Italian Government Suspends Unpopular Property Tax Payment
The Italian Cabinet agreed today to suspend the payment of a residential property tax due in June, an unpopular levy adopted by former Prime Minister Mario Monti to help reduce the country’s budget deficit.
The administration led by Premier Enrico Letta pledged to review the tax by Aug. 31. It also approved additional funding of 1 billion euros ($1.3 billion) for workers in a temporary layoff program known as CIG.
The suspension will apply to the levy, known as IMU, on primary residences. The tax sparked a popular backlash that former Prime Minister Silvio Berlusconi used as the centerpiece of his campaign in the February national election that produced a hung parliament. Berlusconi’s party supports Letta’s government in Parliament.
The suspension of the payment may require 2 billion euros to finance, Barclays Plc economist Fabio Fois wrote in a May 7 note. Lower tax proceeds because of the collection freeze will be offset by spending cuts, Deputy Prime Minister Angelino Alfano said at a press conference in Rome today.

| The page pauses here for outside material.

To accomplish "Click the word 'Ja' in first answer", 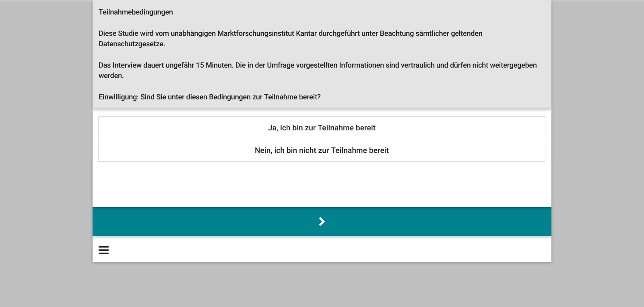I will click(272, 128).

“The measures already approved by Parliament coupled with the ones decided today will have the effect of supporting the economy,” Finance Minister Fabrizio Saccomanni said at the press conference.
Simon O’Connor, spokesman for European Union Economic and Monetary Affairs Commissioner Olli Rehn, said the commission “welcomes the restated commitment to ensure that the agreed fiscal targets are met” by Italy.
Letta announced his plan to suspend the collection of the property tax in his first speech to Parliament on April 29. He’s inherited an economy that’s probably in its eighth quarter of contraction and he’s under strong pressure to take action to drag the country out of its downward spiral of recession and job losses.
Letta has repeatedly said his government may also postpone a planned sales tax increase in July, a measure that would cost another 2 billion euros, according to Barclays.
Today his Cabinet also approved the elimination of double salaries for lawmakers who also serve as government members.